III. Role of the Na+/K+ Pump

The RMP is maintained through the action of the Na+ -K+ pump (Na+, K+  -ATPase), a primary active transport carrier found in all body cells.

• Maintenance of Gradients (Indirect Role): The pump expends energy (ATP) to counteract the small, steady leakage of Na+  inward and K+  outward. By doing so, the pump maintains the crucial Na+ and K+ concentration gradients that are necessary to generate the diffusion potentials that set the RMP.

• Electrogenic Contribution (Direct Role): The Na+ -K+ pump is electrogenic because it transports 3 Na+  ions out of the cell for every 2 K+ ions in. This net extrusion of one positive charge per cycle tends to generate an inside-negative Vm. This direct electrogenic effect adds approximately 3 mV to the membrane potential.

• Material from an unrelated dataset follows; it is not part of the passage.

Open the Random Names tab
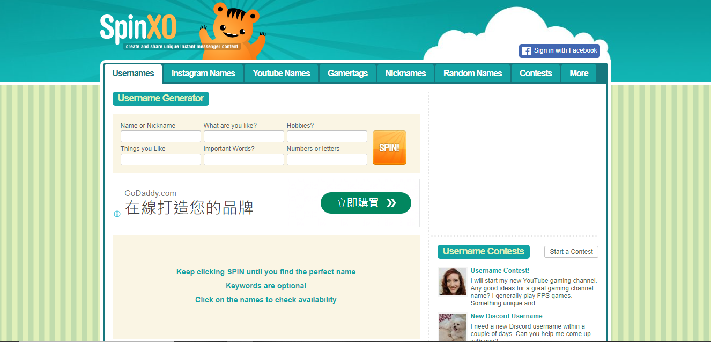The image size is (711, 342). [472, 74]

However, this direct contribution is usually very small compared to the potential generated by the K+ concentration gradient and permeability.

IV. Factors Affecting Resting Membrane Potential

The RMP can be altered by external conditions that affect the factors governing the Nernst potentials and ion conductances (permeabilities).

1. Extracellular K+  Concentration ([K]o):

◦ A change in the concentration of any ion in the extracellular fluid will alter the RMP, but only to the extent that the membrane is permeable to that ion.

◦ Because the resting membrane is most permeable to K+, a change in the K+ concentration outside the cell has the greatest effect on the RMP.

◦ Hyperkalemia (increased [K]o) makes the membrane potential less negative (depolarization).

◦ Hypokalemia (decreased [K]o) makes the membrane potential more negative (hyperpolarization).

2. Membrane Permeability (Ion Channel Activity):

◦ A change in the membrane permeability to any given ion will change the membrane potential.

◦ If gated Na+ channels open, the membrane potential moves toward the Na+ equilibrium potential (ENa  ≈ +66 mV), becoming less negative (depolarizing).

◦ If gated K+ channels open, the membrane potential moves closer to the K+ equilibrium potential (EK ≈ −90 mV), becoming more negative (hyperpolarizing).

3. Na / K+ Pump Inhibition:

◦ If the Na+ -K+ pump is partially inhibited (e.g., by digitalis), the RMP becomes less negative than normal. Inhibition of the pump would ultimately lead to a decline in concentration gradients and the ability of the axon to produce action potentials, although the pump is not directly involved in the immediate action potential generation.